More than the papers or the police, you wish you could contact Alyson and tell her that you didn’t steal her car and abandon it, that you carried out the mission she had set for you. You remember her cell phone number. It has long since been erased from your arm, but it is etched in your memory. You’d like to set the record straight. But something in you holds back. Something in you says enough is enough. No use tempting Providence, as Nanny would say. There might be something in that.

Then, barely a week after your escape, Niven is in the news again. He’s been picked up on a road near Owen Sound. You look it up on a map: Owen Sound is nowhere near the hunting lodge. You’re not surprised. When he’s picked up, Niven says he has no idea where he is or where he was kept captive. SPOIL has driven him there blindfolded and let him go, he tells the police — just like that. Simultaneously, SPOIL sends out a news release stating that they feel they have made their point, and they want to show their goodwill by letting Niven free. But the speculation in the media is that things were getting too hot, that they let him go out of fear. The police are extending their search for the phantom terrorist organization. Meanwhile, there are those who believe the whole thing was phony.

Ah, the story you could tell, Brent.

You talk it over with Kitty. You e-mail back and forth to her. She reminds you of how close you came to getting your fool head blown off — except she doesn’t say it that way. She says she’ll back you, whatever you decide to do, but maybe it would be best to lie low. You wonder. But as you are wondering, you are learning how to read the business section of the newspaper; how to read the stocks. Queon is not doing well. You’re taking a course in business at high school. The teacher explains it to you.

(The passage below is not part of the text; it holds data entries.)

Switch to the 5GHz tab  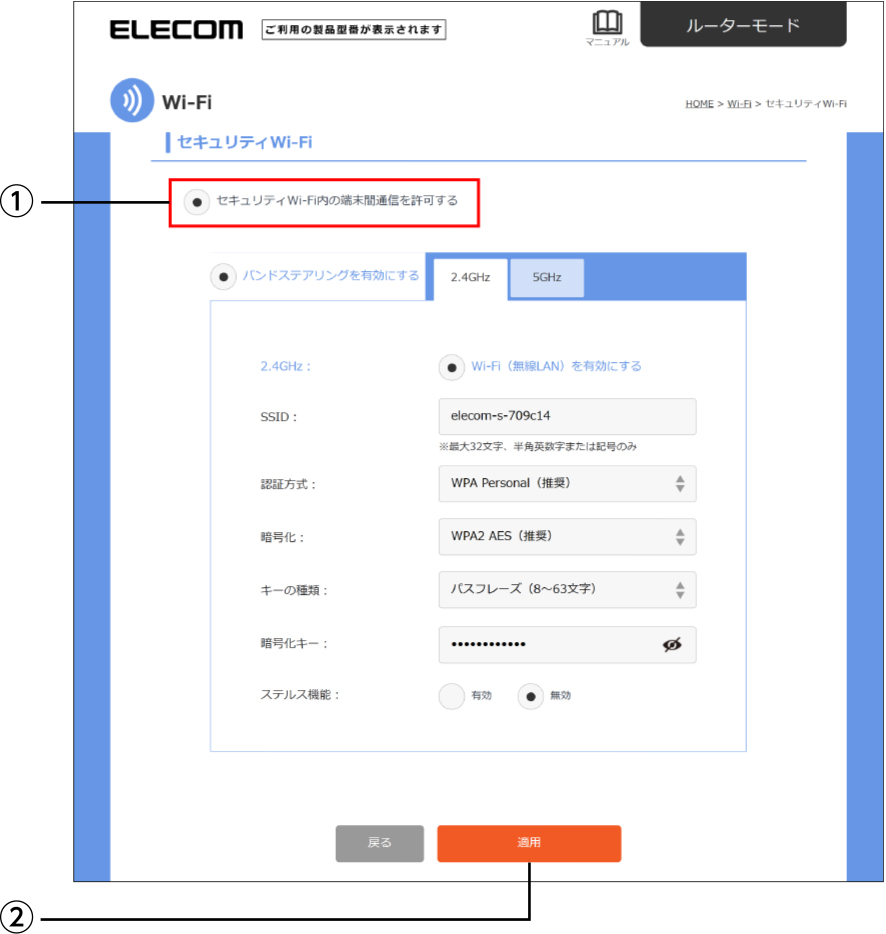click(547, 278)

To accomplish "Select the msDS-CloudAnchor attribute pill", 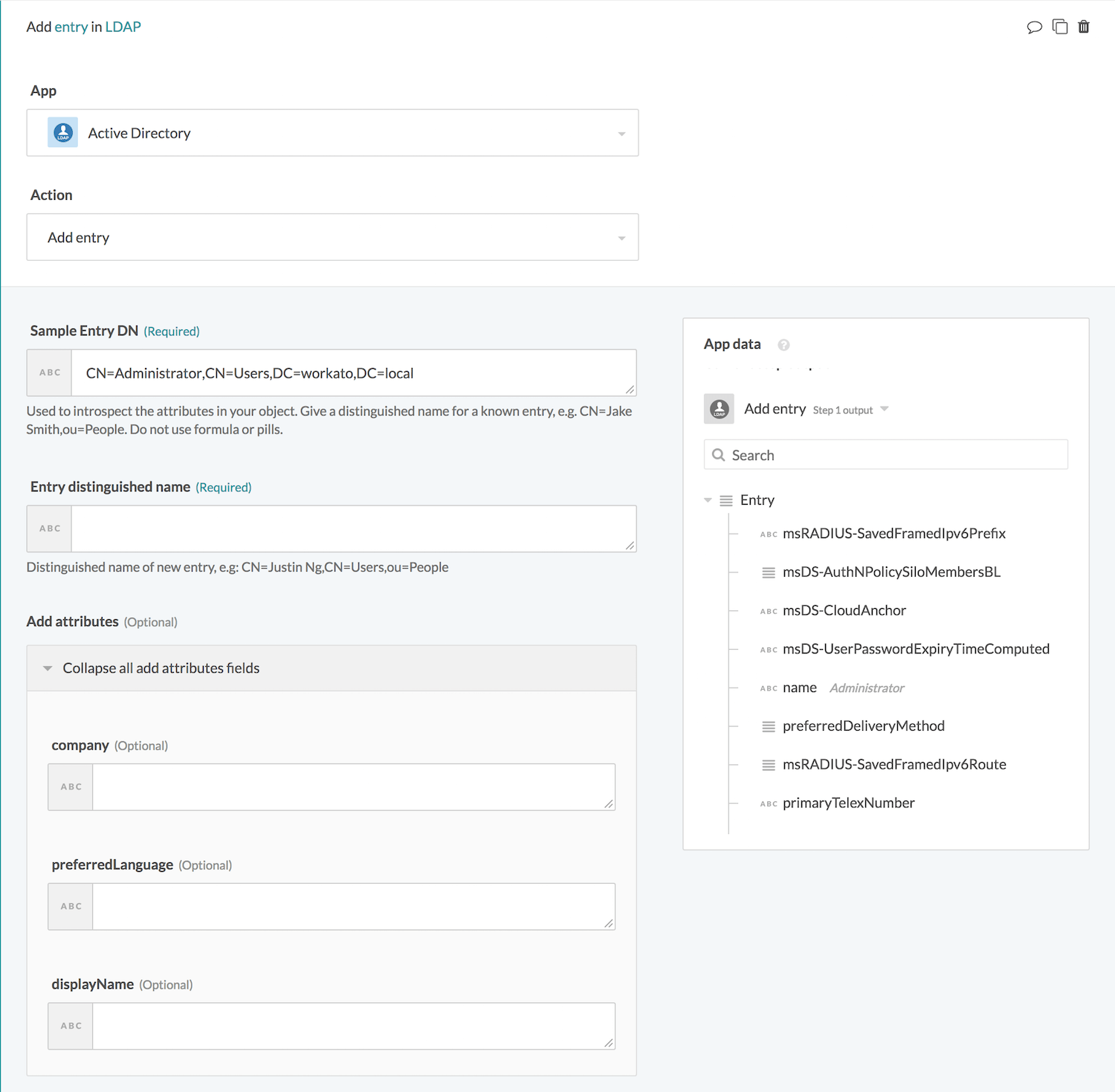I will pos(844,610).
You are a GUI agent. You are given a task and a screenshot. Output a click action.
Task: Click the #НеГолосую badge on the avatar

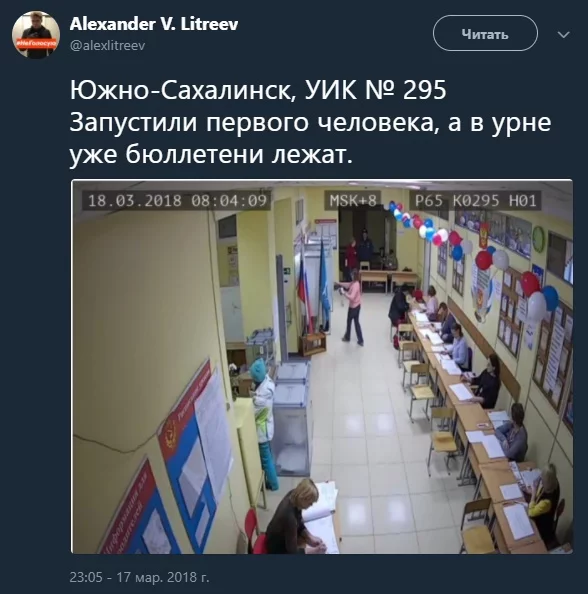tap(36, 43)
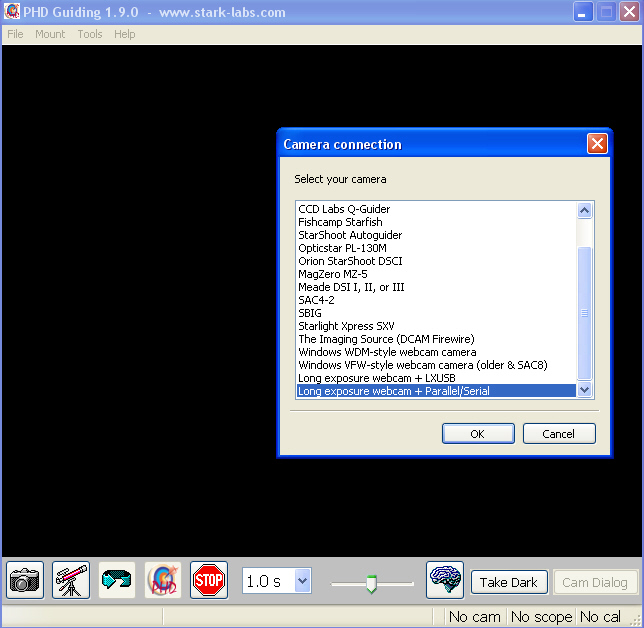Click the PHD Guiding title bar icon
Image resolution: width=644 pixels, height=628 pixels.
coord(13,13)
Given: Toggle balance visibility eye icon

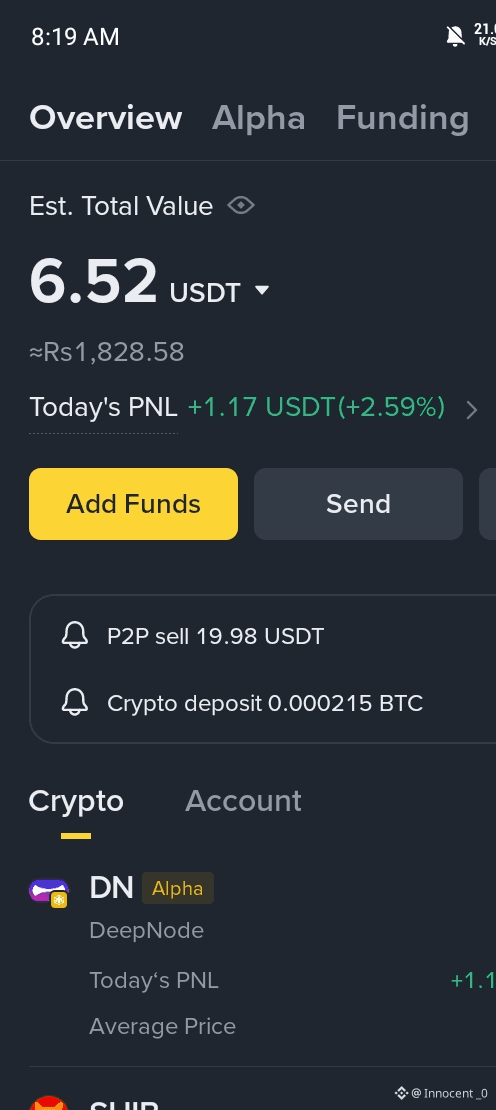Looking at the screenshot, I should 241,206.
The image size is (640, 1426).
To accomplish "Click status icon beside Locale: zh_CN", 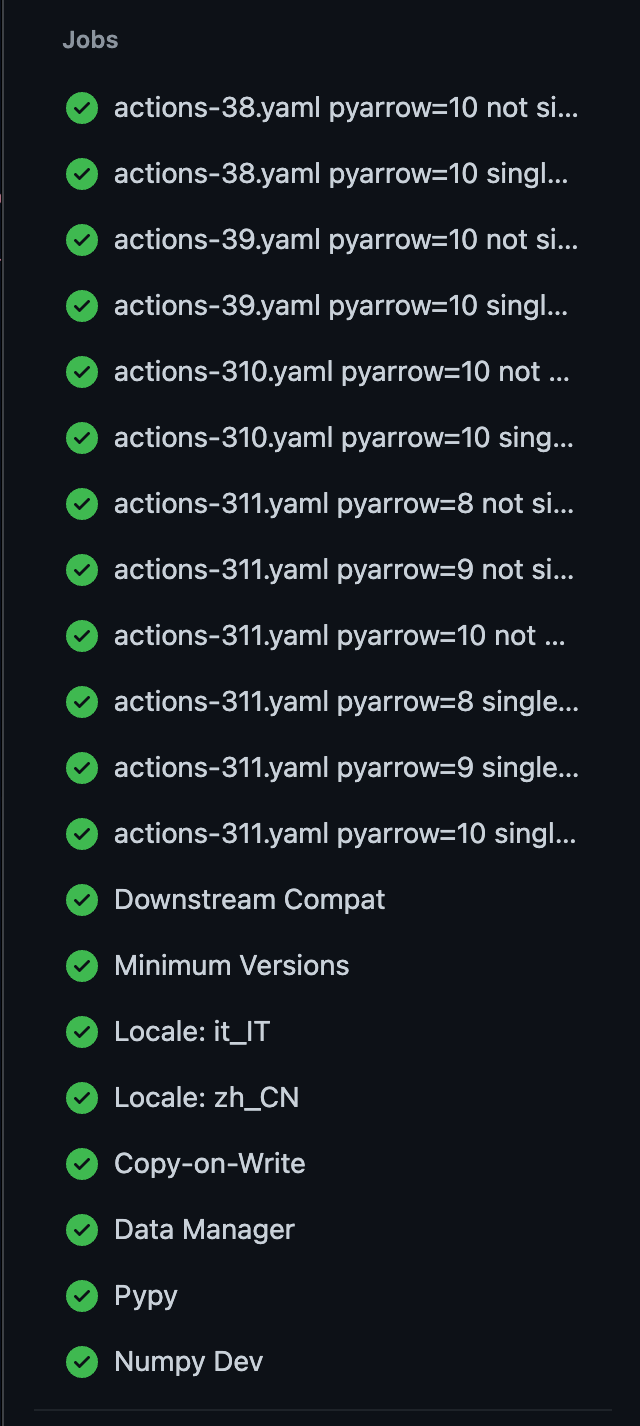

The protest up at Millsap Lake just won’t go away. The tide of public pressure has built and built. The government is willing to talk to QVD again about buying the land off them, but they aren’t offering nearly as much as they did before.

And then in late January, you see on the front page of “Report on Business” in the
Globe and Mail
that QVD has been bought out by the Japanese company ANS. Niven has beenrelieved of his post as president and CEO but has been kept on as a consultant, whatever that means. In a sidebar, there is an interview with him. He needs a rest, he says. He needs time to be with his family. He needs to reconsider his options.

And somehow, that is enough. You feel pretty much the same way, don’t you, Brent?

In the spring, Kitty, her mother, and aunt drive down to Toronto with a baked ham for Wayne-Ray. He’s so busy now, balancing school and his job at the music store, that they bring Easter to him. He has been able to go back to school early. Kitty helped him decide.

She is to drive because she knows the city better than her mom or Lanie. This is a truth she would rather not admit. They do not talk about the time she was gone, only that she is back.

As they cross the top of North Bay, they pass the shopping center where she left the Jeep six months earlier. She half expects to see it there, but of course it is gone.

The car veers onto Highway 11, heading south to “the Big Smoke,” as her mother calls Toronto. Her mom is sitting in the backseat. She leans forward.

“Only was ever in the Big Smoke three times,” she says. “Once, when I was a kid for the Royal Fair, once with Byron for a little getaway weekend, and that one time we brought Spencer down to set him up in his new apartment.”